WHAT YOU NEED TO DO:
(a) Rewrite the library history from "Ground was broken" to "next twenty years.", putting "director" in place of "librarian" each time it occurs.
(b) In the library history, on what date did the Mansfield Memorial Library close?

SELECTION:
--- Begin ---
Mansfield died on July 12, 1947. Within a month, the Study Club had decided to name the library after him. The following month, the Cullen Foundation, established by Hugh Roy Cullen, a Houston oil man with extensive land holdings in Colorado County, donated $2000 to the library, ensuring that it would be built.

Ground was broken on October 13, 1947. Contractor Arthur Newton Evans charged only his costs to construct the building. The building was completed in February 1948. The library opened on March 2, 1948, with Ruth Whitfield (Youens) Gillespie as librarian. Gillespie served the library until December 23, 1958, when she died suddenly, at her desk in the library, while in conversation with a patron. After her death, the library closed for a week, then reopened with Eldora Annie (Michaelis) Mattern as librarian. Mattern served for the next twenty years.

By the end of its first year of operation, the facility contained nearly 3000 volumes. By the mid 1950s, the library seemed full, though it contained only about 5000 volumes. In 1955, the Study Club began raising money for an addition to the library. Shortly, the recently-established Live Oak Art Club (now Live Oak Art Center) had joined in the fund-raising drive. The drive would culminate in additions to the south and west sides of the building which nearly doubled the size of the library and added a meeting room for the Art Club.

Above: Ruth Whitfield (Youens) Gillespie. Right: Eldora Mattern.

By the mid 1970s, the library was again struggling with its physical dimensions. The collection had reached 10,000 volumes, and further expansion seemed warranted. After suggestions that the Art Club forfeit its space in the building were met with opposition, the library sought an alternate plan. Lee Quinn Nesbitt stepped forward with an offer to buy a lot, construct a new building for a library, and donate the facility to the city. The city accepted her offer. The Mansfield Memorial Library closed on March 3, 1979, having served the city for 31 years and one day.
--- End ---
PROVIDED DATA:
--- Begin ---
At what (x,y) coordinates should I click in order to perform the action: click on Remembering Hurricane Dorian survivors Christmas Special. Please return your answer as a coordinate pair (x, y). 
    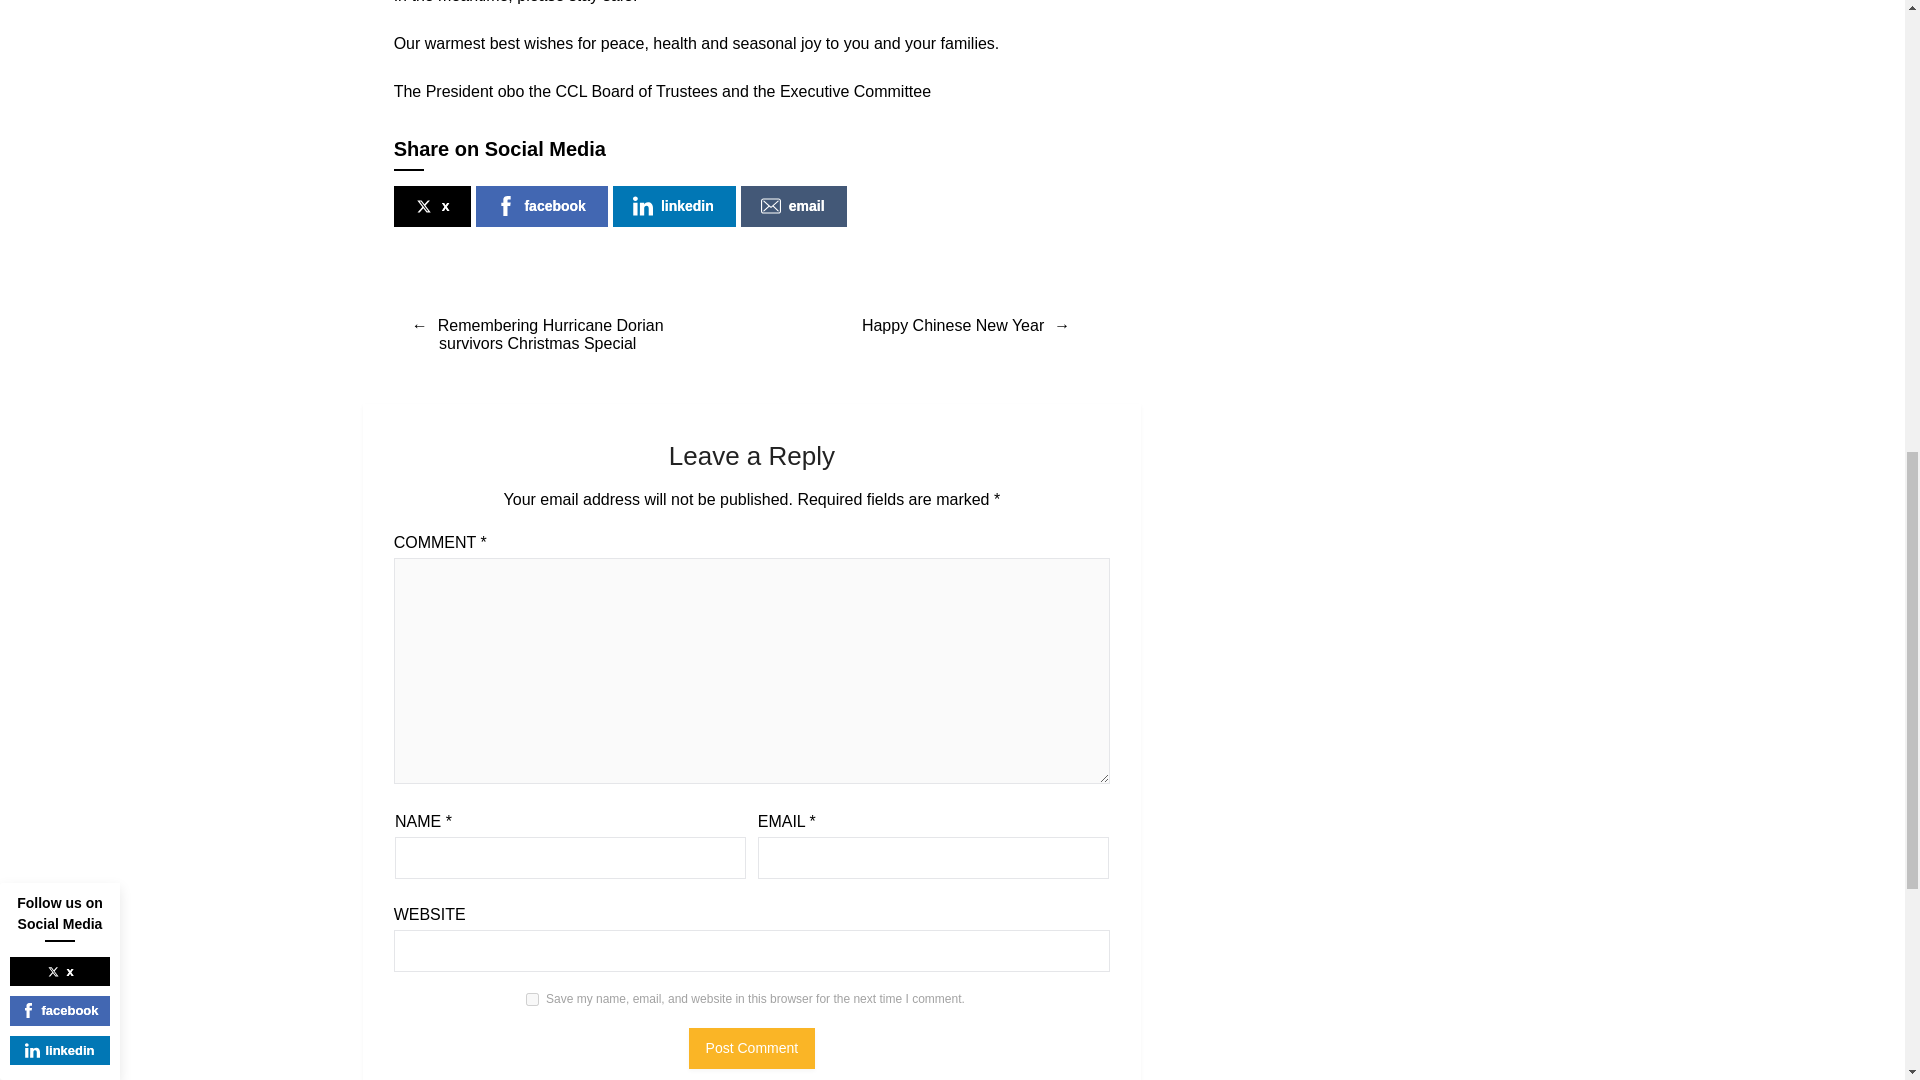
    Looking at the image, I should click on (537, 334).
--- End ---
ANSWERS BY TASK:
(a)
Ground was broken on October 13, 1947. Contractor Arthur Newton Evans charged only his costs to construct the building. The building was completed in February 1948. The library opened on March 2, 1948, with Ruth Whitfield (Youens) Gillespie as director. Gillespie served the library until December 23, 1958, when she died suddenly, at her desk in the library, while in conversation with a patron. After her death, the library closed for a week, then reopened with Eldora Annie (Michaelis) Mattern as director. Mattern served for the next twenty years.

(b) March 3, 1979